Reports of widespread and systematic fraud and intimidation continued to emerge amid delays in the counting of votes in the Afghan elections, raising the spectre of turbulence when the results are announced.
Allegations of ballot-rigging were particularly prevalent in the southern Pashtun belt. The region, which holds the key to the contest, also suffered from drastically low turnout due to Taleban violence and threats.
Afghanistan's Free and Fair Election Foundation, the country's biggest monitoring body for the polls, detailed instances of false tallying of votes, coercion of voters and multiple and under-age voting. European Union observers insisted that despite problems the polls had been generally free and fair. But the Independent, which visited polling stations on the Helmand frontline, where observers were not present because it was deemed too dangerous, witnessed blatant examples of fraud.
In Nad-e-Ali, the most populous area of Helmand, one polling station showed a tally of 44 at lunchtime, which remained the same when the polls closed at 5pm. At a second, the lunchtime figure was 30; it rose to 50. At a third station the 1pm figure of 414, which felt extraordinarily high, had jumped to 1213 three hours later despite empty streets in which shops and businesses stayed shut because of Taleban mortar and rocket attacks. Election officials were seen counting piles of ballot papers without checking the vote and then declaring that they had been cast for Hamid Karzai. The men, many of them wearing "Vote Karzai" badges and caps, appeared unabashed when challenged, declaring that there had been a sudden outpouring of public zeal to take part in the democratic process. Senior Afghan officials dismissed the polling at the station as "corrupt".
Wali Mohammed, the regional head of the NDS, the National Intelligence Service, stated that the figures were "unbelievable, simply not possible, we have nothing like that number of people staying at Nad-e-Ali at present".
Nad-e-Ali has become totemic in the run-up to the elections. A series of operations by British and Afghan Government troops have retaken land from the Taleban with the aim of bringing the population into a security envelope to take part in the polls.
Officially the district has around 50,000 registered voters.

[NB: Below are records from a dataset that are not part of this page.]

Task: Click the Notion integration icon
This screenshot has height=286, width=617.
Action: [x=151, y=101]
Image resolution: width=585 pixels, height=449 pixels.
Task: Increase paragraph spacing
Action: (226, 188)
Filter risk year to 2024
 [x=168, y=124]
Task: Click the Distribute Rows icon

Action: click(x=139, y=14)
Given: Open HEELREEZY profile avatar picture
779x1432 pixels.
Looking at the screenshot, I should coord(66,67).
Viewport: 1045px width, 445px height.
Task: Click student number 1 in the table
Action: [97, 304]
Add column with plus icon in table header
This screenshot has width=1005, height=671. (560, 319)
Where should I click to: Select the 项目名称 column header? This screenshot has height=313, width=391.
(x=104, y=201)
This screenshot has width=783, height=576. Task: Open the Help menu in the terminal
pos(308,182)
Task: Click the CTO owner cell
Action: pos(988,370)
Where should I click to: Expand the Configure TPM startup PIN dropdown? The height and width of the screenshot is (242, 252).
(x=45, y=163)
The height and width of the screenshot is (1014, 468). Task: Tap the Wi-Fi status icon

Only a fraction voted yesterday, none of them women, although some may have travelled to the provincial capital, Lashkar Gar. A failure to hire female election staff meant that it was never going to be possible for women to exercise their voting rights in this deeply conservative society.
The preliminary election results will come early this week against a backdrop of fraud claims, not just against Karzai's supporters but also against those of his closest rival, the former Foreign Minister Dr Abdullah Abdullah. Backers of another candidate, Ashraf Ghani, accused Abdullah operatives of bullying people at polling stations to vote for their man. One of the other 31 contenders, a deputy speaker of Parliament's Lower House, Mirwais Yasini, said he believed both main camps practised widespread fraud. He has posted 31 complaints with the Independent Election Commission.
A very low turnout would shape public reaction to the result. Karzai needs 50 per cent of the poll for an outright victory; failure to get that would lead to an attritional second round run-off with Abdullah in October.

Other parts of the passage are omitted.